The world of Prohibit This is a corrupt and dangerous world, and the players are some of the few people some that can see where the opportunity in it all. Players can then choose one of four classes. The brawler class is the tank, focusing on getting into melee and keeping the enemy occupied either through potential damage or through stuns and knockdowns. The Bootlegger is mix of offensive capabilities and support, either throwing molotov cocktails or sending enemies and allies into frothing rages. The Backup is the sharpshooter of the group, able to deal out considerable damage from afar with a number of different armaments. Lastly, the Fence is the voice of the group, able to sweet talk employers into better pay, having the contacts necessary to sell stolen goods, and at the very least being a distraction in the midst of combat. All of these classes can be further augmented based on equipment the player chooses and one of the two possible feats augment a class's role in some way.

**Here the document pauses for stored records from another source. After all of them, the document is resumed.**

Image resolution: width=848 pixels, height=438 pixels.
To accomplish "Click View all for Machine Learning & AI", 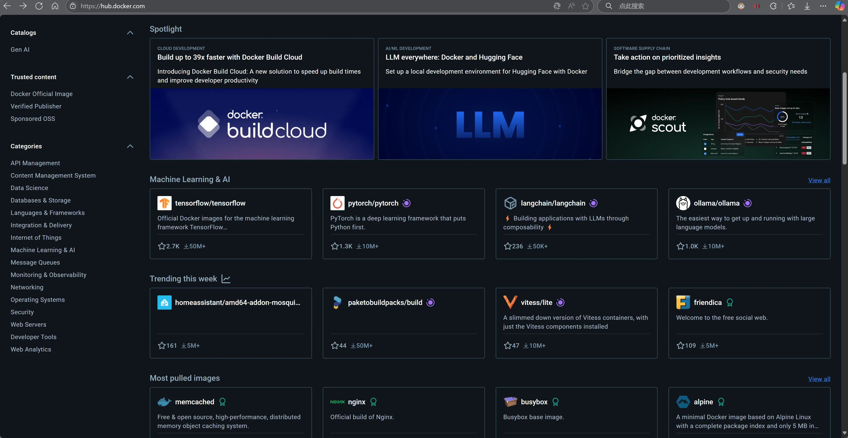I will coord(819,180).
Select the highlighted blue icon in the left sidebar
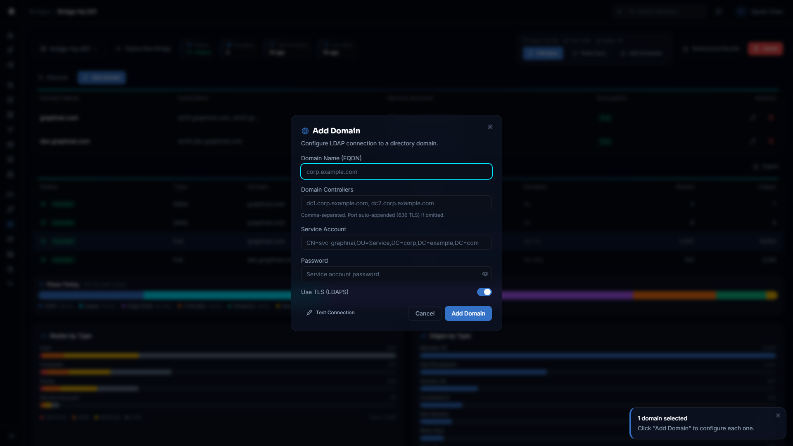793x446 pixels. click(x=11, y=224)
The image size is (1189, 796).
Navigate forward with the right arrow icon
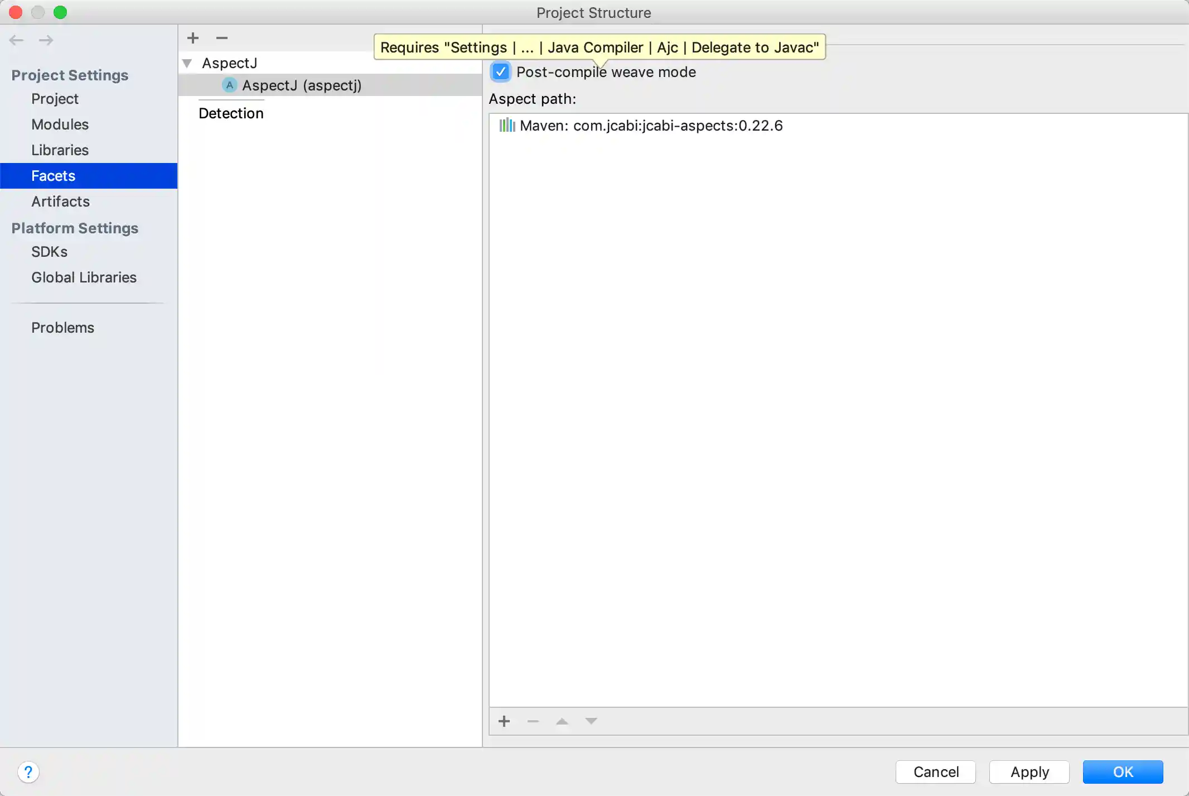[x=46, y=40]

In the end, the project was a success and one that I am very proud. Given time, I feel like the team could have easily figured out some of the concerns with the lengthy character creations process and handled some of the balance concerns. Personally, I look forward to potentially coming back to it someday and polishing it up, make it a complete experience with more classes and augmentations for those classes, equipment, enemies to fight, and really explore some of the potential of a 1920's magic RPG.